:: Exercise prompt ::
Render every line of the data below as a JSON list of strings, one string per line, with blank lines omitted.
::::
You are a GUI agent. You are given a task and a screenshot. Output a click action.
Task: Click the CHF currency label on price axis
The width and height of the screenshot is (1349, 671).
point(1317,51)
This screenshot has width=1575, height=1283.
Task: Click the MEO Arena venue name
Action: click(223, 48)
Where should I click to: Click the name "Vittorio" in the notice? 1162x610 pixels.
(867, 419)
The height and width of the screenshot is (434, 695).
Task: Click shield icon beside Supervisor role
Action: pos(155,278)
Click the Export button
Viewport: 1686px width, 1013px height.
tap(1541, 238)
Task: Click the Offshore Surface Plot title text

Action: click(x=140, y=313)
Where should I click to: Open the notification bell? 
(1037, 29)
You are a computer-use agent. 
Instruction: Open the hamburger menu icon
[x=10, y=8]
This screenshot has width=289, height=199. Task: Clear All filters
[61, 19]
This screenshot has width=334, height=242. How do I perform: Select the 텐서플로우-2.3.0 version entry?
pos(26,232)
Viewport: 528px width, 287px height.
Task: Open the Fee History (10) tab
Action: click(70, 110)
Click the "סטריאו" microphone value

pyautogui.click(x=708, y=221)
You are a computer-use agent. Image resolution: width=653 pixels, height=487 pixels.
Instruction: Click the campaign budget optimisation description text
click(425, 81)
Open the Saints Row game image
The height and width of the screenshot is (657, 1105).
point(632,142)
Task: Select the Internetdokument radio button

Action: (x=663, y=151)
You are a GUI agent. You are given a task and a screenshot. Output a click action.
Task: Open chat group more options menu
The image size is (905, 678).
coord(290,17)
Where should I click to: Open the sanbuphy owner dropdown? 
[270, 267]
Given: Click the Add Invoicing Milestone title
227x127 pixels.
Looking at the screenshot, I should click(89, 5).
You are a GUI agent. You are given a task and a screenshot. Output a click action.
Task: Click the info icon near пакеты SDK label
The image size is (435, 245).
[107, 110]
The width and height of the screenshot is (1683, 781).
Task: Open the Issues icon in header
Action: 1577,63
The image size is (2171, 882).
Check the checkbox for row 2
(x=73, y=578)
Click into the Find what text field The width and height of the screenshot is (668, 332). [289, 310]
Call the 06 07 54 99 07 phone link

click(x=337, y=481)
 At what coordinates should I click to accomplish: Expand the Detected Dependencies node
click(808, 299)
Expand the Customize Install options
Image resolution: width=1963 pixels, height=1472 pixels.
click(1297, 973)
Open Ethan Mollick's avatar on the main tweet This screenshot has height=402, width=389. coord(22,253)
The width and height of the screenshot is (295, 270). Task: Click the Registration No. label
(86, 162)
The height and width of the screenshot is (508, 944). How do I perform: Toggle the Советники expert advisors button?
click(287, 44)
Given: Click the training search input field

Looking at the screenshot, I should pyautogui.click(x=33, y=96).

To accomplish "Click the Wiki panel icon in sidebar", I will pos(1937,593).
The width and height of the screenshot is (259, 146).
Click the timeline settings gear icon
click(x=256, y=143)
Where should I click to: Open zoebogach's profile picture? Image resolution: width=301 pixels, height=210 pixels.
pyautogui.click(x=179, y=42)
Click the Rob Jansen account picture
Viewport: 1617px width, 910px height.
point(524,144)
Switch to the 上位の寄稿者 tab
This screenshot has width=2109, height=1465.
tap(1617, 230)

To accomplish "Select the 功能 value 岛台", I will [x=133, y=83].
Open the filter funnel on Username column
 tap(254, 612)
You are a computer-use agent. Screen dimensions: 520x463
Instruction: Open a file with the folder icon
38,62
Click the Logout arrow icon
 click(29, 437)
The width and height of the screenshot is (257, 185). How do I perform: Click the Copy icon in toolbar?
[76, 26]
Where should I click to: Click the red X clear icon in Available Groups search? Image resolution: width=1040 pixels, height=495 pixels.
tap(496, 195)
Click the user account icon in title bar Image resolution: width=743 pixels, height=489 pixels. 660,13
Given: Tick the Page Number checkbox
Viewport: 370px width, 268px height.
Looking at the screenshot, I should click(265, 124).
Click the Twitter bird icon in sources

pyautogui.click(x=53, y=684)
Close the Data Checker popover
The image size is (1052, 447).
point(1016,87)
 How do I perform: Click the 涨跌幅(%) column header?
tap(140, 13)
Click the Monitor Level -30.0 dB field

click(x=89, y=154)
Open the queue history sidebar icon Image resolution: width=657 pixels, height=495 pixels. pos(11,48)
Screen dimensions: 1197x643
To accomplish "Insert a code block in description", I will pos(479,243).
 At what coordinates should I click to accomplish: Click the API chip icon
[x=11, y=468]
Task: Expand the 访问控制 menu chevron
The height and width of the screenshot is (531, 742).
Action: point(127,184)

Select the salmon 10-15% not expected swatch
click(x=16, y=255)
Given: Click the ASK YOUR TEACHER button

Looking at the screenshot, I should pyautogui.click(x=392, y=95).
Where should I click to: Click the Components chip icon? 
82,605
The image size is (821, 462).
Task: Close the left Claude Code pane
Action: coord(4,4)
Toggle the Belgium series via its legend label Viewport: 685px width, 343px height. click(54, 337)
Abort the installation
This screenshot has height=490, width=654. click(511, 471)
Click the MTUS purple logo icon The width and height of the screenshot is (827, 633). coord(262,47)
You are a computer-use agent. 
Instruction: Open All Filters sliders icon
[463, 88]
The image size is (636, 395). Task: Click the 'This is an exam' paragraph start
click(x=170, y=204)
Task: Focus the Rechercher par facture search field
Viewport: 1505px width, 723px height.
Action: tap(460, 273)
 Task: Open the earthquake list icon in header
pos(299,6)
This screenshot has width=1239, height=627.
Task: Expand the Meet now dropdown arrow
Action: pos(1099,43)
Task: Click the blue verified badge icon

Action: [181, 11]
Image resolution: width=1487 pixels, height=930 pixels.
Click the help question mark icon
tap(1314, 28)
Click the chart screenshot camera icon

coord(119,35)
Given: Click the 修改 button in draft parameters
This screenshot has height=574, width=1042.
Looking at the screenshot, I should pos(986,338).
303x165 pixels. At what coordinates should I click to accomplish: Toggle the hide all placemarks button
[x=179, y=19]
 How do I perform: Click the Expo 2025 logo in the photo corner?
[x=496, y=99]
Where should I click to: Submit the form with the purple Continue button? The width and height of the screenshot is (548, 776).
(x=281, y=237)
::::
:: Answer to this task ::
[
  "You are a GUI agent. You are given a task and a screenshot. Output a click action.",
  "Task: Click the CHF currency label on price axis",
  "The width and height of the screenshot is (1349, 671).",
  "point(1317,51)",
  "This screenshot has width=1575, height=1283.",
  "Task: Click the MEO Arena venue name",
  "Action: click(223, 48)",
  "Where should I click to: Click the name \"Vittorio\" in the notice? 1162x610 pixels.",
  "(867, 419)",
  "The height and width of the screenshot is (434, 695).",
  "Task: Click shield icon beside Supervisor role",
  "Action: pos(155,278)",
  "Click the Export button",
  "Viewport: 1686px width, 1013px height.",
  "tap(1541, 238)",
  "Task: Click the Offshore Surface Plot title text",
  "Action: click(x=140, y=313)",
  "Where should I click to: Open the notification bell? ",
  "(1037, 29)",
  "You are a computer-use agent. ",
  "Instruction: Open the hamburger menu icon",
  "[x=10, y=8]",
  "This screenshot has width=289, height=199. Task: Clear All filters",
  "[61, 19]",
  "This screenshot has width=334, height=242. How do I perform: Select the 텐서플로우-2.3.0 version entry?",
  "pos(26,232)",
  "Viewport: 528px width, 287px height.",
  "Task: Open the Fee History (10) tab",
  "Action: click(70, 110)",
  "Click the \"סטריאו\" microphone value",
  "pyautogui.click(x=708, y=221)",
  "You are a computer-use agent. Image resolution: width=653 pixels, height=487 pixels.",
  "Instruction: Click the campaign budget optimisation description text",
  "click(425, 81)",
  "Open the Saints Row game image",
  "The height and width of the screenshot is (657, 1105).",
  "point(632,142)",
  "Task: Select the Internetdokument radio button",
  "Action: (x=663, y=151)",
  "You are a GUI agent. You are given a task and a screenshot. Output a click action.",
  "Task: Open chat group more options menu",
  "The image size is (905, 678).",
  "coord(290,17)",
  "Where should I click to: Open the sanbuphy owner dropdown? ",
  "[270, 267]",
  "Given: Click the Add Invoicing Milestone title",
  "227x127 pixels.",
  "Looking at the screenshot, I should click(89, 5).",
  "You are a GUI agent. You are given a task and a screenshot. Output a click action.",
  "Task: Click the info icon near пакеты SDK label",
  "The image size is (435, 245).",
  "[107, 110]",
  "The width and height of the screenshot is (1683, 781).",
  "Task: Open the Issues icon in header",
  "Action: 1577,63",
  "The image size is (2171, 882).",
  "Check the checkbox for row 2",
  "(x=73, y=578)",
  "Click into the Find what text field The width and height of the screenshot is (668, 332). [289, 310]",
  "Call the 06 07 54 99 07 phone link",
  "click(x=337, y=481)",
  " At what coordinates should I click to accomplish: Expand the Detected Dependencies node",
  "click(808, 299)",
  "Expand the Customize Install options",
  "Image resolution: width=1963 pixels, height=1472 pixels.",
  "click(1297, 973)",
  "Open Ethan Mollick's avatar on the main tweet This screenshot has height=402, width=389. coord(22,253)",
  "The width and height of the screenshot is (295, 270). Task: Click the Registration No. label",
  "(86, 162)",
  "The height and width of the screenshot is (508, 944). How do I perform: Toggle the Советники expert advisors button?",
  "click(287, 44)",
  "Given: Click the training search input field",
  "Looking at the screenshot, I should pyautogui.click(x=33, y=96).",
  "To accomplish \"Click the Wiki panel icon in sidebar\", I will pos(1937,593).",
  "The width and height of the screenshot is (259, 146).",
  "Click the timeline settings gear icon",
  "click(x=256, y=143)",
  "Where should I click to: Open zoebogach's profile picture? Image resolution: width=301 pixels, height=210 pixels.",
  "pyautogui.click(x=179, y=42)",
  "Click the Rob Jansen account picture",
  "Viewport: 1617px width, 910px height.",
  "point(524,144)",
  "Switch to the 上位の寄稿者 tab",
  "This screenshot has width=2109, height=1465.",
  "tap(1617, 230)",
  "To accomplish \"Select the 功能 value 岛台\", I will [x=133, y=83].",
  "Open the filter funnel on Username column",
  " tap(254, 612)",
  "You are a computer-use agent. Screen dimensions: 520x463",
  "Instruction: Open a file with the folder icon",
  "38,62",
  "Click the Logout arrow icon",
  " click(29, 437)",
  "The width and height of the screenshot is (257, 185). How do I perform: Click the Copy icon in toolbar?",
  "[76, 26]",
  "Where should I click to: Click the red X clear icon in Available Groups search? Image resolution: width=1040 pixels, height=495 pixels.",
  "tap(496, 195)",
  "Click the user account icon in title bar Image resolution: width=743 pixels, height=489 pixels. 660,13",
  "Given: Tick the Page Number checkbox",
  "Viewport: 370px width, 268px height.",
  "Looking at the screenshot, I should click(265, 124).",
  "Click the Twitter bird icon in sources",
  "pyautogui.click(x=53, y=684)",
  "Close the Data Checker popover",
  "The image size is (1052, 447).",
  "point(1016,87)",
  " How do I perform: Click the 涨跌幅(%) column header?",
  "tap(140, 13)",
  "Click the Monitor Level -30.0 dB field",
  "click(x=89, y=154)",
  "Open the queue history sidebar icon Image resolution: width=657 pixels, height=495 pixels. pos(11,48)",
  "Screen dimensions: 1197x643",
  "To accomplish \"Insert a code block in description\", I will pos(479,243).",
  " At what coordinates should I click to accomplish: Click the API chip icon",
  "[x=11, y=468]",
  "Task: Expand the 访问控制 menu chevron",
  "The height and width of the screenshot is (531, 742).",
  "Action: point(127,184)",
  "Select the salmon 10-15% not expected swatch",
  "click(x=16, y=255)",
  "Given: Click the ASK YOUR TEACHER button",
  "Looking at the screenshot, I should pyautogui.click(x=392, y=95).",
  "Where should I click to: Click the Components chip icon? ",
  "82,605",
  "The image size is (821, 462).",
  "Task: Close the left Claude Code pane",
  "Action: coord(4,4)",
  "Toggle the Belgium series via its legend label Viewport: 685px width, 343px height. click(54, 337)",
  "Abort the installation",
  "This screenshot has height=490, width=654. click(511, 471)",
  "Click the MTUS purple logo icon The width and height of the screenshot is (827, 633). coord(262,47)",
  "You are a computer-use agent. ",
  "Instruction: Open All Filters sliders icon",
  "[463, 88]",
  "The image size is (636, 395). Task: Click the 'This is an exam' paragraph start",
  "click(x=170, y=204)",
  "Task: Focus the Rechercher par facture search field",
  "Viewport: 1505px width, 723px height.",
  "Action: tap(460, 273)",
  " Task: Open the earthquake list icon in header",
  "pos(299,6)",
  "This screenshot has width=1239, height=627.",
  "Task: Expand the Meet now dropdown arrow",
  "Action: pos(1099,43)",
  "Task: Click the blue verified badge icon",
  "Action: [181, 11]",
  "Image resolution: width=1487 pixels, height=930 pixels.",
  "Click the help question mark icon",
  "tap(1314, 28)",
  "Click the chart screenshot camera icon",
  "coord(119,35)",
  "Given: Click the 修改 button in draft parameters",
  "This screenshot has height=574, width=1042.",
  "Looking at the screenshot, I should pos(986,338).",
  "303x165 pixels. At what coordinates should I click to accomplish: Toggle the hide all placemarks button",
  "[x=179, y=19]",
  " How do I perform: Click the Expo 2025 logo in the photo corner?",
  "[x=496, y=99]",
  "Where should I click to: Submit the form with the purple Continue button? The width and height of the screenshot is (548, 776).",
  "(x=281, y=237)"
]